AIM OF THE EXERCISE
Write a continuation of the blog post below about Hershey's versus Cadbury chocolate, beginning right after its final sentence.

EXCERPTED TEXT
Thursday, 17 September 2009

Chocolate Wars: Hershey's v. Cadbury's



When it comes to chocolate, Chumley has never minced words. His years in the States were a chocolate famine, full of inferior, lecithin-laden excuses for the real thing. Not to say this would stop him from consuming the occasional Twix. But it just wasn't the same.



This cultural chocolate divide became clear when he'd get an occasional Hershey's miniature in a goodie bag from some road race. Untrue to form, he'd turn up his nose. "What's wrong with Hershey's?" I asked naively, wondering how anyone could impune the one and only chocolate I had much experience with. "It tastes like earwax," he replied matter-of-factly. "Earwax!" I was horrified. I had accidentally licked the end of a used Q-tip (cotton bud) once, and I knew first hand Hershey's and earwax did not share a common chemical structure. I chalked up his contrariness to his love of being contrary, but he didn't cave one bit in future chocolate conversations. "Earwax!" he proclaimed, shoving any pure Hershey's chocolate product toward me. I was not altogether upset by this arrangement. The only acceptable source of affordable chocolate was Cadbury. Cadbury or bust.

DATA EXCERPTS
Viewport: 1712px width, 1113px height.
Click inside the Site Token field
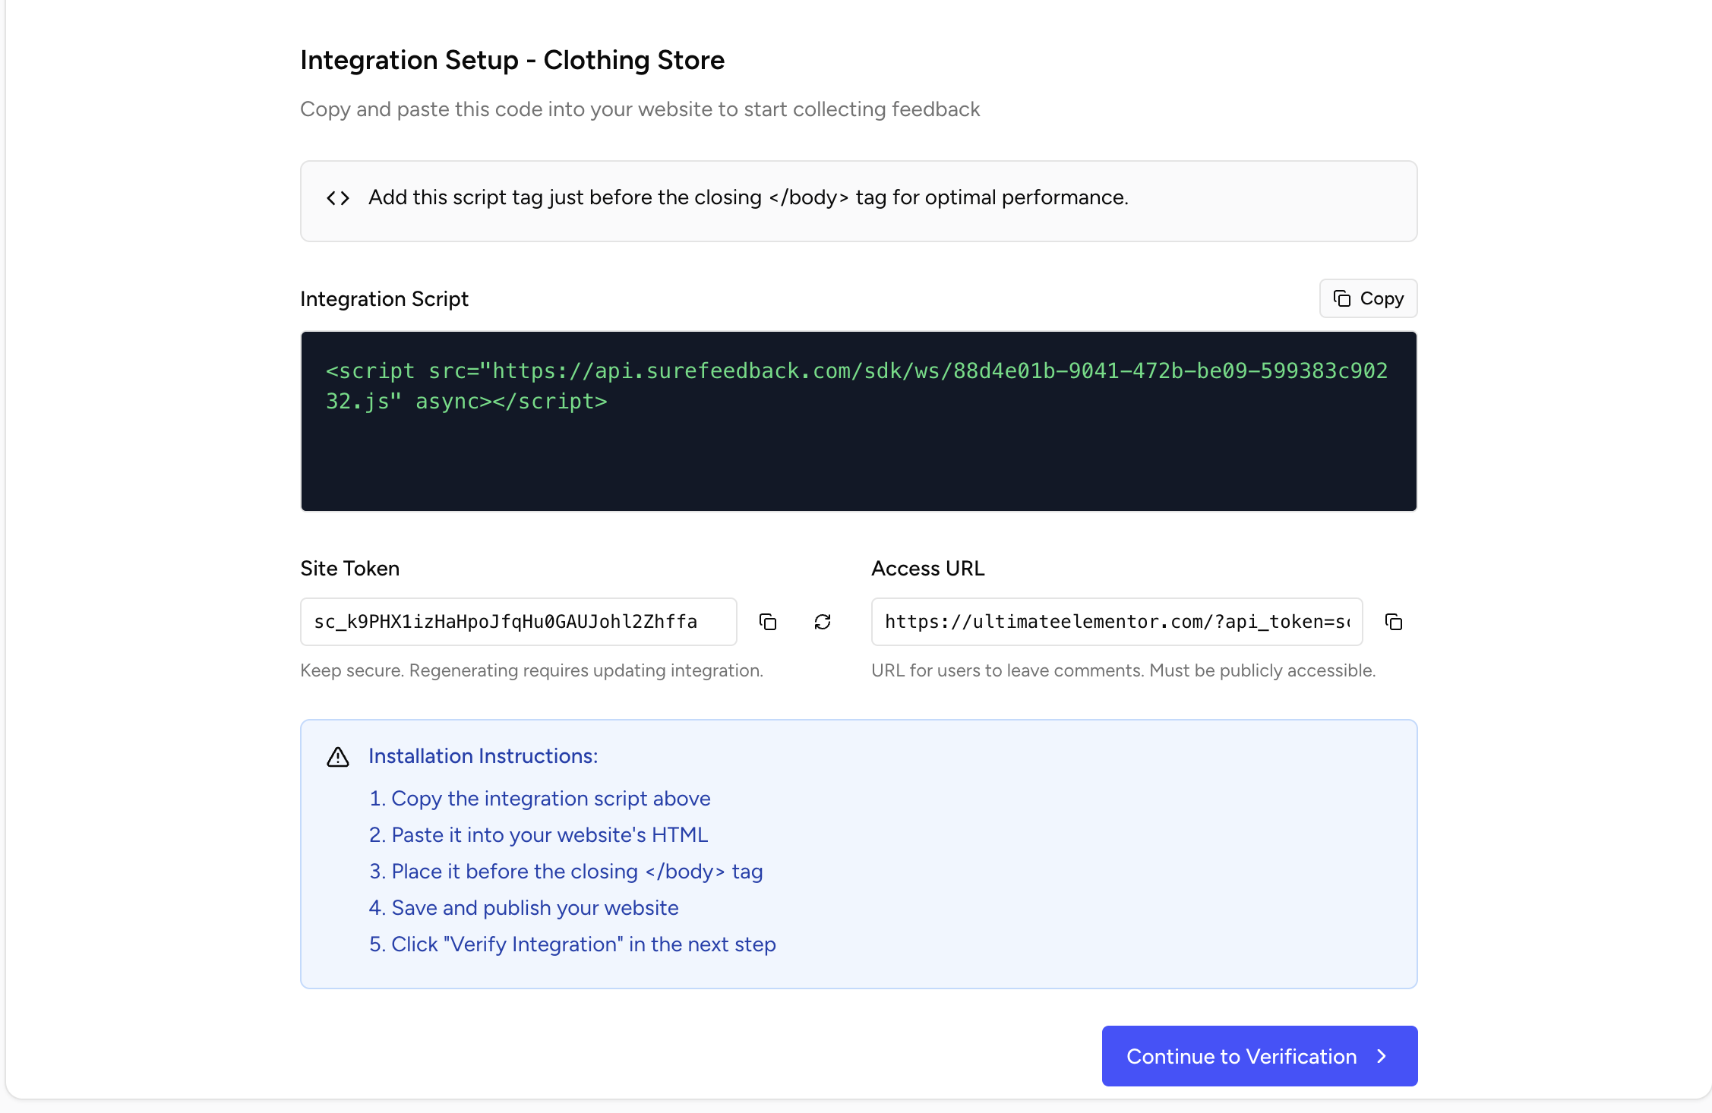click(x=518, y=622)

...

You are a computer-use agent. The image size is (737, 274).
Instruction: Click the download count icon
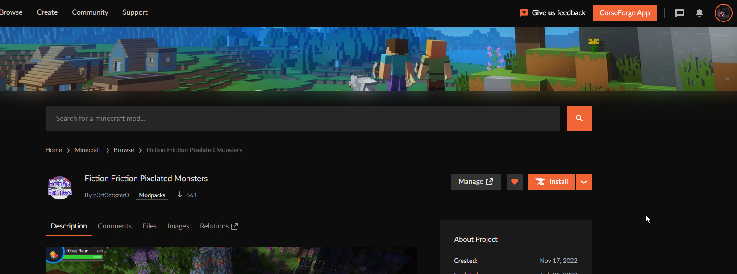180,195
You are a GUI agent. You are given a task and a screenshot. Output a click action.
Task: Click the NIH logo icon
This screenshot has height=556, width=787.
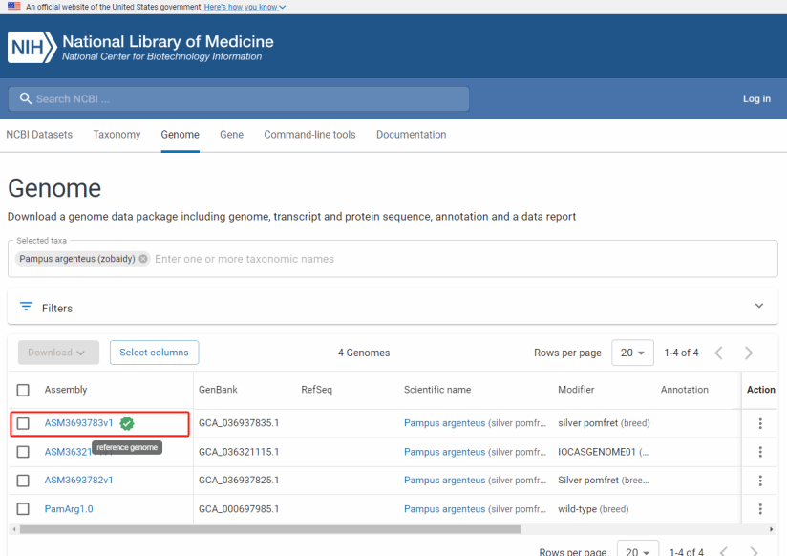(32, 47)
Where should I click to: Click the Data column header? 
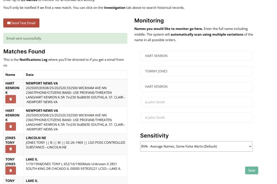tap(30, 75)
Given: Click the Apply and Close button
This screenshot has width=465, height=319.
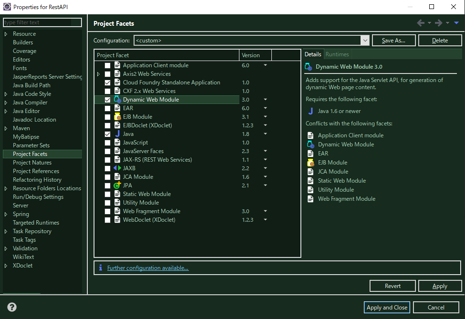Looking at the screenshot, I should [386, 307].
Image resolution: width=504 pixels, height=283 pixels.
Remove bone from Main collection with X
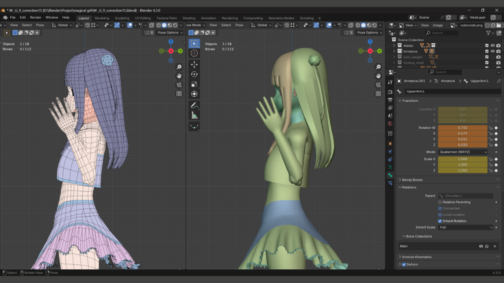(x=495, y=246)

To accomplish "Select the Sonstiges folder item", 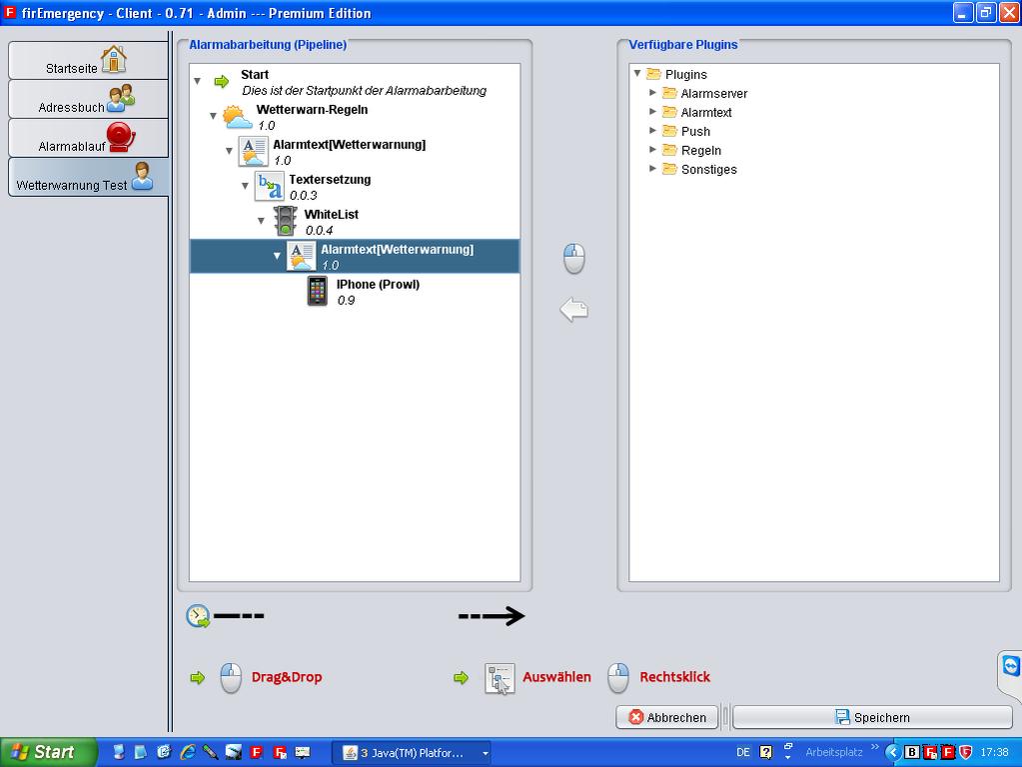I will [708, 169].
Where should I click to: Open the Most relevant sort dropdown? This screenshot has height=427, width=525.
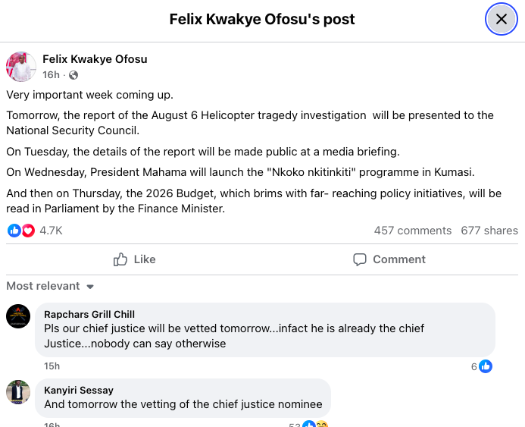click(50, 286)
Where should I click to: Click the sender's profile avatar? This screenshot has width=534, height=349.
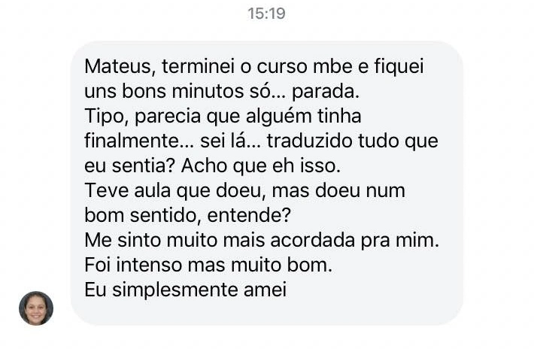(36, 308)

REPLY
Bearing this in mind, I raided a sale bin at the local grocery that happened to have Cadbury on sale and proudly presented him with a Dairy Milk. He didn't gush like I expected him to. He didn't throw his arms around me and pronounce me his chocolate savior. Instead, he flipped over the Dairy Milk label and pointed to the fine print. "It's made by Hershey's, you know." Or, did he mean Satan? "It still has earwax overtones." I was crushed. I got a paltry pat on the head, but he did manage to consume half the bar himself.



Was it possible that my chocolate-tasting palate was just that remarkably unrefined?


In the days when a Costco World Market lurked near our U.S. base, Chumley would light up with excitement. They carried an array of imported Cadbury favorites. "Curly-Wurly!" he'd exclaim. "Double Decker! Mmmmm..." he'd chant softly, tossing a few into our basket.



It was a sad day when our World Market packed it in, but I thought I had an answer. A small Indian grocery had set up shop down the street. They sold Cadbury's Dairy Milk and its relatives. We were in business. I bought him a sample and yet again, presented it with pride. When I revealed where it had been purchased, his heart sunk. I got nervous. He flipped over the wrapper and tut-tutted knowingly. "What?" I asked. "This was made in New Delhi," he said as he pointed to the wrapper. "It tastes a bit like..." "Earwax?" I guessed.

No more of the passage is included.